My half-serious takeaways are: Peters mistakes overplanning and over-
complexifying for systems thinking.

Some things really are complex. They stretch the boundaries of Einstein's idea
that things should be as simple as possible but no simpler.

Anyone who thinks rapid prototyping is "play" hasn't been in a high-intensity
production environment.

Peters is a popularizer but he sure can get the mental blood flowing.

You can't define a minimum viable product with which to start prototyping
without some good planning/thought.

Perhaps to belabor the analogy, part of getting ready to fire is some amount
of aiming.

The rap (deserved or not) on Microsoft is that it does the worst of both
overplanning and then releasing products (prototypes?) that the customers have
to "test". Slow-prototyping?

I like Bloomberg's quote, "We act from day one..."

The oil hunting analogy shows Peters' basic idea flaw because in order to
drill test wells you have to read maps and study. Plus lack of planning can
get very expensive in that field.
_ _ _ _ _ _ _
-- GIVEN REQUEST A --
In the comment on Peters, what does the writer say Peters mistakes for systems thinking?
-- GIVEN REQUEST B --
Reproduce the part of the comment on Peters starting at "Some things really" and ending at "mental blood flowing.".

-- DATASET CONTENT --
_ _ _ _ _ _ _
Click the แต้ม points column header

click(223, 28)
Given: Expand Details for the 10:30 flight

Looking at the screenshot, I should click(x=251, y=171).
_ _ _ _ _ _ _
-- FULL ANSWER A --
Overplanning and over-complexifying.

-- FULL ANSWER B --
Some things really are complex. They stretch the boundaries of Einstein's idea
that things should be as simple as possible but no simpler.

Anyone who thinks rapid prototyping is "play" hasn't been in a high-intensity
production environment.

Peters is a popularizer but he sure can get the mental blood flowing.